** Supplied text follows **

18. Produce in general has to be eaten fast. Until recently, the only store here in Icking (a Plus) had mostly rotten produce for sale. Our post office recently closed and happily reopened with a fruit and vegetable market along side the scales to weigh your mail. This stuff is fresher and will last a few days. This is the only place I've ever lived where carrots go bad within 48 hours.

19. We sometimes have to make fires in the summer to heat up the house. Sigh. Coming from California I still have not adjusted to freezing all summer. When it rains here it not only cools off but it stays cool or cold for several days. This place does not reheat itself normally. So is life near the Alps.

20. Nothing is open on Sunday. Nothing. Unless you need gas.

21. You know how in America when you go to the Dr. and have to remove some or all of your clothes, there is always either a gown or a paper something to cover yourself up with? Well not here. This was really a shocker since my first experience with this was at the gynocologist. You can kind of choose whether to get naked from the waist up or the waist down first, but there is always that stroll across the exam room with nothing on, and I think I'll probably never get used to the waist down nakedness. The doctors here seem thankfully pretty discreet about it all, and are not staring or laughing, but still.....what's up with this?

** End of Supplied text **
** Source material follows **

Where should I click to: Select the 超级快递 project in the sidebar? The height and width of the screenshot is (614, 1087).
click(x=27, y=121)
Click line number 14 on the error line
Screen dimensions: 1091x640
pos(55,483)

** End of Source material **

Tasks to complete.
1 - In the list about life in Icking, what opened next to the mail scales when the post office reopened?
2 - Carry on the list about life in Icking, starting with the next numbered item.

Task-by-task results.
1 - A fruit and vegetable market.

2 -
22. And while on the topic of nudity, here in my little village there is a river, and kind of a lake near the river. You have to hike to get there, and it is kind of over the river and through the woods, but a nice walk, and the dogs love it there in the summer. But here in my little village, the attire at the lake is clothes optional, which means that everyone (except me) is nude. After a few minutes of shock at my first view of this (my husband did not warn me on purpose for his amusement) you do tend to get desensitized to the whole scene, but there is a certain immodesty associated with this Icking brand of nude bathing. Many (not all) of the men and women alike seem to prefer to recline spread eagled. I take this a little bit hard, and my only comment when I first saw all this was that I had never in my life in one place seen so many scrotums. And a few years later I can only add that they are proudly on view. Pretty racy for the very conservative little world that I live in.

23. Washing machines, dryers, and refrigerators are smaller than American models. Every American woman that I know here complains about having to constantly do laundry. The size of the washing machine really can't be about saving energy, because they run forever to do a load, and you have to do 3x the loads that you would in an American machine. You can find American size refrigerators here, but they tend to be expensive. I dream of a big washing machine and dryer, but the refrigerator is hopeless as there is not a space for this in our kitchen. Sigh.

24. Most everyone here uniformly thinks that Bush is an idiot, and have no grasp of why anyone would support him in any way. This works well for me and I appreciate the sympathy.